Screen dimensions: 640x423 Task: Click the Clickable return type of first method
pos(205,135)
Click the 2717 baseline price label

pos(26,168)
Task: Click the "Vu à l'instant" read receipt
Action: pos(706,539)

==========

» Goal of the exercise: Reproduce every entry above. Make each line identical to the original.

» Exercise solution:
Screen dimensions: 640x423 Task: Click the Clickable return type of first method
pos(205,135)
Click the 2717 baseline price label

pos(26,168)
Task: Click the "Vu à l'instant" read receipt
Action: pos(706,539)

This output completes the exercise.